Is it to be World War I or First World War?
... basically someone needs to take a good look through this entire article for similar issues. MalleusFatuorum 23:23, 11 September 2011 (UTC)
I took care of everything you listed there. In regards to the remark about Fitzgerald, I have left it unchanged and provided the quote from the source that shows why I left it as so. Kaiser matias (talk) 04:26, 15 September 2011 (UTC)
It's certainly an improvement, but I'm still not entirely convinced by the prose I'm afraid, and I still think that the whole thing needs a good look at, not just the few examples I've pointed out. Nevertheless here are a few more:
"The summer after graduation Baker toured Europe as a celebrity correspondent for The New York Times', where he wrote about events like the Henley Royal Regatta." The New York Times obviously isn't a place, so the "where" is inappropriate.
"Saltonstall, who would later serve as Governor of Massachusetts and a United States Senator, would later show off the stick he used to score the winning goal." Difficult to know where to start with that one, but for starters why the subjunctive "would", and repeated for Heaven's sake? And why "would later serve" anyway? As opposed to "sooner serve"? Why not something like "went on to serve"?

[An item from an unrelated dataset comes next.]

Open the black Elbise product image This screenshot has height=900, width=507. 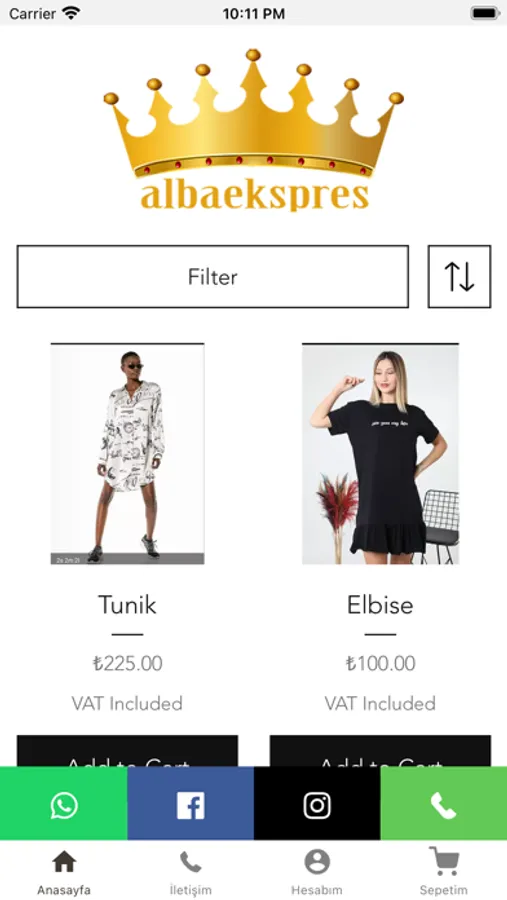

"Through sixty minutes of game-time, only five Harvard players and one Princeton player had been replaced by a substitute". As opposed to replaced by something other than a substitute? Why not just "substituted"?
"But on this flight he attempted to land at the airbase, which was made difficult by his lack of altitude, necessary to glide the plane into the hanger". Was he really trying to land the plane in a hangar?
"These two events gave Baker a lack of direction in his life". How can you be given a lack? A lack is the absence of something.
"... in an attempt to create pilots as quickly as possible". The pilots weren't being created, they were being trained. MalleusFatuorum 15:04, 26 September 2011 (UTC)
Quick comment – The Hockey Hall of Fame reference wasn't working when I clicked on it, in the cites or the external links. Is something wrong with the whole site or does the link need an update?Giants2008 (27 and counting) 02:31, 20 September 2011 (UTC)
There is nothing wrong for me? --TaraO (talk) 23:02, 20 September 2011 (UTC)
Indeed, I don't have any problems as well on those links. Kaiser matias (talk) 06:34, 21 September 2011 (UTC)
Just checked them again and they both work fine now. The site must have been down temporarily. Giants2008 (27 and counting) 02:04, 24 September 2011 (UTC)
The above discussion is preserved as an archive. Please do not modify it. No further edits should be made to this page.